Consider: Epic Charter Schools’ co-founders and chief financial officer are facing racketeering, embezzlement of state funds and other charges related to the alleged looting of $22 million in taxpayer treasure.
The attorney general and state crime agents have been busy investigating the Swadley’s-Tourism Department debacle that cost the state at least $12 million more than expected.
And just last month, state Auditor Cindy Byrd warned Oklahoma could be on the hook to repay about $30 million in misspent federal COVID-19 emergency relief funds for education.
But – wait! – there’s more.
Oklahoma Ethics Commission Executive Director Ashley Kemp is quitting, citing frustration that lawmakers, in effect, are financially straight-jacketing the agency set up to monitor campaign finance and special interest funny business.
With the “record budget year,” she wrote in her resignation letter, “there seemed every reason to expect an investment in the Commission to restore its education program, build upon its administrative compliance program, and devote resources to combatting the increased and exponential use of ‘dark money’ in Oklahoma campaigns.
“Unfortunately, that did not occur despite what appeared to be a significant amount of support for the Commission’s request.”
Let that sink in. The People’s Watchdog isn’t just being muzzled, it is being defanged by statehouse leadership that clearly wants as little scrutiny as possible of donor money pouring into campaigns and lobbyists’ wining-and-dining.
Why the resistance? What’s to hide?
Obvious questions with no single answer. Hubris? Yes. Contempt for the taxpayers who voted in 1990 to create the good-government agency? Maybe [though it may be better explained as “indifference”].

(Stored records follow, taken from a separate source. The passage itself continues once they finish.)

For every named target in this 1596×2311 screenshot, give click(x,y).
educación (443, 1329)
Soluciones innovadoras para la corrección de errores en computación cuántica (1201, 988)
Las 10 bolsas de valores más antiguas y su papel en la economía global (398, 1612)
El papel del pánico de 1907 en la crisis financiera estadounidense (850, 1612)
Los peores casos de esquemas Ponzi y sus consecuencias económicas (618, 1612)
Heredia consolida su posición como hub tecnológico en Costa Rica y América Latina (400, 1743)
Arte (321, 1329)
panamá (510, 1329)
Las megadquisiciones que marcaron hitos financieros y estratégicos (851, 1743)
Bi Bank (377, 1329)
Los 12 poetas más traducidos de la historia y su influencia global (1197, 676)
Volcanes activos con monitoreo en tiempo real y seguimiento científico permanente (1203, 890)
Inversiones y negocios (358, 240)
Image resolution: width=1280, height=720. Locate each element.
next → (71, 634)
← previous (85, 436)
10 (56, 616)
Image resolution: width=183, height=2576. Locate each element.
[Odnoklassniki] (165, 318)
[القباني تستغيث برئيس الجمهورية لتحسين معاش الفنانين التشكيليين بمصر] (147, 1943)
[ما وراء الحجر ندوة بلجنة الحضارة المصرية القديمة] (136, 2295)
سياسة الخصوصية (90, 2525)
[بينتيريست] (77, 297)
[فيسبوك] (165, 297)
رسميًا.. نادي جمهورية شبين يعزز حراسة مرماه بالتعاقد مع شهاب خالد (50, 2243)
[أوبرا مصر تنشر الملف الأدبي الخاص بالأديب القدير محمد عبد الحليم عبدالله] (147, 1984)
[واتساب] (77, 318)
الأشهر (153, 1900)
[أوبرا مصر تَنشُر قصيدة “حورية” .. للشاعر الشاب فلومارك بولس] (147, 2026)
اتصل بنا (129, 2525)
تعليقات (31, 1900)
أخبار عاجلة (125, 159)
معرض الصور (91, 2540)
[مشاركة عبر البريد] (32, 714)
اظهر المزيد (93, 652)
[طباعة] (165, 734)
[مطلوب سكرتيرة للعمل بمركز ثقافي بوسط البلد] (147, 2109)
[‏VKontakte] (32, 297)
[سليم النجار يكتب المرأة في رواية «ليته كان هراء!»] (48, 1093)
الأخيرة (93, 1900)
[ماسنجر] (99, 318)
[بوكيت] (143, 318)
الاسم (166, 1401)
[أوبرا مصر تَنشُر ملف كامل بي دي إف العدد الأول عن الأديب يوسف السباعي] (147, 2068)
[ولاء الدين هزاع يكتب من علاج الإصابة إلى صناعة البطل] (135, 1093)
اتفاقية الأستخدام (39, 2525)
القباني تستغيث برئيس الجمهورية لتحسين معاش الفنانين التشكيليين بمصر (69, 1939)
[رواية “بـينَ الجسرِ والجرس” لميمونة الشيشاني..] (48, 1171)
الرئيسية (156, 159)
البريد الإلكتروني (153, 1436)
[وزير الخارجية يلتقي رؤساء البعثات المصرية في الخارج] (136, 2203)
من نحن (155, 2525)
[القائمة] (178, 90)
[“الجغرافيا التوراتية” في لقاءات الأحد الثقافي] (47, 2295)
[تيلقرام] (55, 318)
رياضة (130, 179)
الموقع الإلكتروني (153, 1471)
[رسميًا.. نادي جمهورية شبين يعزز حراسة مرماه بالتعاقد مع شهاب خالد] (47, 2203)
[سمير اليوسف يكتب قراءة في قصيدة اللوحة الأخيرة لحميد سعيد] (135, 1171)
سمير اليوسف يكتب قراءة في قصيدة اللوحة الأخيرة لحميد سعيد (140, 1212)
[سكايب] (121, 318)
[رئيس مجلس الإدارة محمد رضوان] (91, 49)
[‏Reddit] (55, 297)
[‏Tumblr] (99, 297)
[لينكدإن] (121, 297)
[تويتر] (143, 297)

What’s clear is the Legislature doesn’t want too much independent poking around at the confluence of big money, politics and policymaking. After all, there are 149 legislators and hundreds more registered lobbyists, representing thousands of special required to file reports with an Ethics Commission whose staff currently consists of five. Yes, only f-i-v-e!
This year’s Legislature sat on an estimated $4 billion in various state savings accounts. Not all, of course, was available legally to be spent on vital operations like the Ethics Commission. Yet, lawmakers were willing to cough up a paltry $687,950 for the agency for the next fiscal year?
That’s the very definition of political malpractice.
How so? Well, consider this: The very first Ethics Commission budget more than 30 years ago was about $700,000. Anything cost less today than it did in the early 1990s? Anything?
Even amid a dreadful state budget crisis five years ago, the Legislature made sure the agency got more than in FY’24 – albeit by forcing it to make-do with what it collected from candidates, special interest lobbyists, political action committees and political parties required to register with the state: $710,351.
The agency never has received adequate funding, yet it’s managed to stop some of the nonsense legislators are tempted to engage in. Recent examples: Former Sen. Kyle Loveless agreed to pay more than $100,000 for misusing campaign funds for personal purchases, including from Victoria’s Secret, and former Rep. Gus Blackwell paid more than $25,000 for collecting mileage reimbursement from the state and his campaign accounts for the same trips.
To be clear, there is no direct connection between Kemp’s resignation and the three potentially criminal matters involving Epic, Swadley’s and COVID-19 education relief funds.
But her departure after seven years – and the primary reason for it – underscores the need for Oklahoma taxpayers to demand better of their elected leadership.
That starts with giving the Ethics Commission the tools necessary to ensure all state officials play by the rules.